Actually, I've run tcpdump on the tun0 device on the remote endpoint while pinging remote hosts from the local endpoint host, and the ICMP packets do really get to the remote endpoint, although they don't leave the remote endpoint... why's that??
# tcpdump -i tun0 23:58:39.245286 10.1.0.1 > 192.168.1.110: icmp: echo request (DF) 23:58:40.159602 10.1.0.1 > 192.168.1.110: icmp: echo request (DF) 23:58:41.352077 10.1.0.1 > 192.168.1.110: icmp: echo request (DF) 23:58:42.171780 10.1.0.1 > 192.168.1.110: icmp: echo request (DF) 23:58:43.165444 10.1.0.1 > 192.168.1.110: icmp: echo request (DF) 23:58:44.162785 10.1.0.1 > 192.168.1.110: icmp: echo request (DF)
where 192.168.1.110 is the remote host IP address, and 10.1.0.1 is the local endpoint IP address (the local host IP address should be 192.168.1.66, but doesn't show up anywhere).
This leads me to another question. It seems that remote hosts detect IP source address as the local OpenVPN endpoint IP address, NOT the local host IP address. Is this supposed to be like that??
As far as I've seen, this doesn't happen always.
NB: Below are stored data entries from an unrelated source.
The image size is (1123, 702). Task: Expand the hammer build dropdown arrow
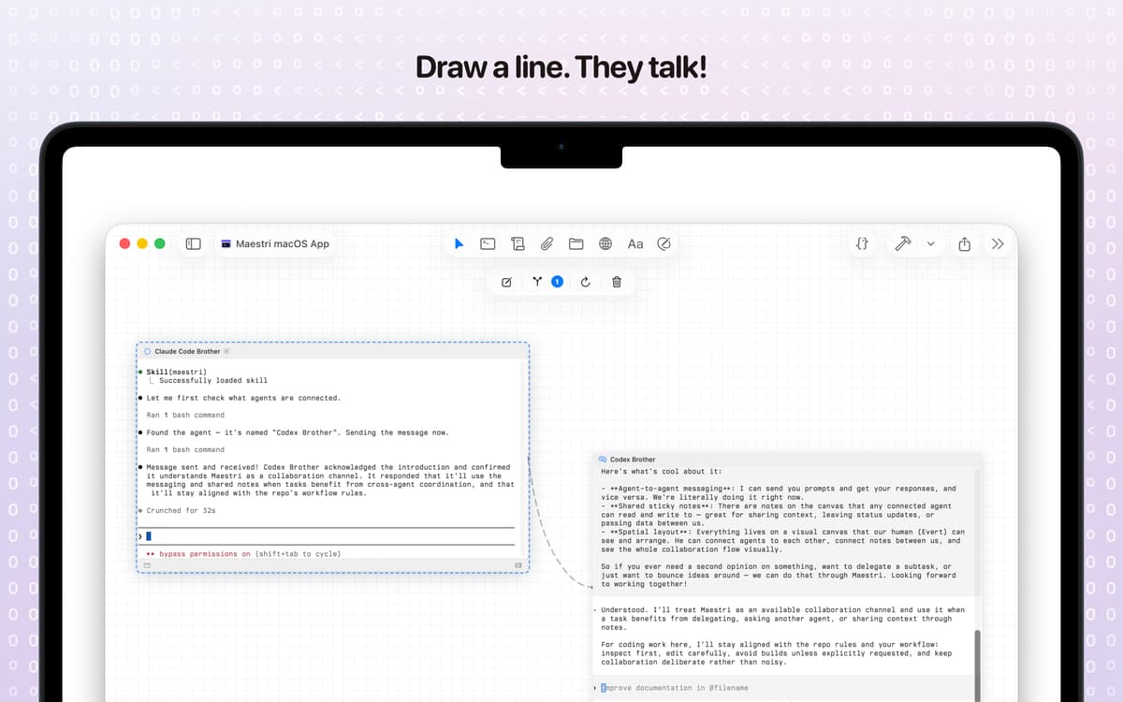[930, 243]
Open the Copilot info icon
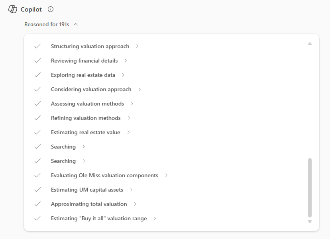 pyautogui.click(x=51, y=9)
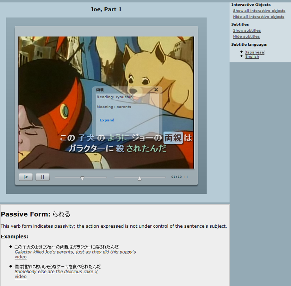Close the 両親 definition popup
The image size is (291, 286).
156,90
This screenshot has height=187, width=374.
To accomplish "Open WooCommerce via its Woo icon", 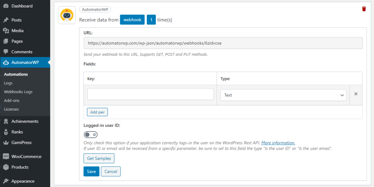I will [6, 156].
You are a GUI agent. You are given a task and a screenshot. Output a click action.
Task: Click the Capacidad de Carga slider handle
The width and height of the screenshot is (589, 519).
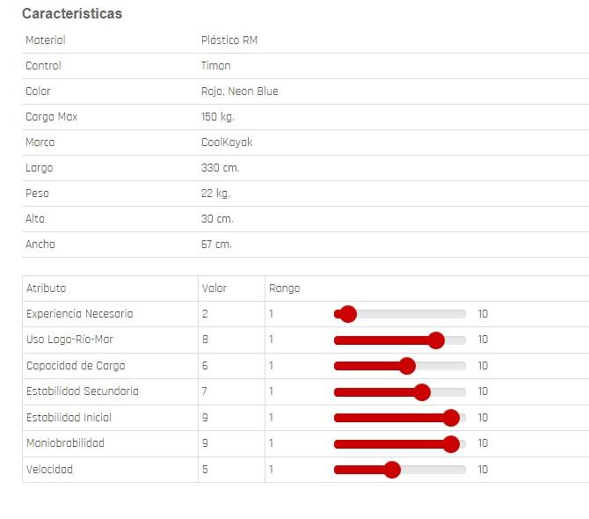[x=406, y=366]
For example, SSH or WWW connections to remote hosts DO log source IP correctly, but this doesn't seem to work for ICMP packets (ping) and DNS transfer zones... any clue??
The problem with this is that I makes harder to authenticate remote IP addresses.
I've been reading all the info I've found on the OpenVPN site trying to find some answers, but couldn't find any.
Could someone give me some hint??
From what I seen, this problem of mine doesn't seem to be related to my config, but if someone thinks it's releavant, just tell me and I'll post it.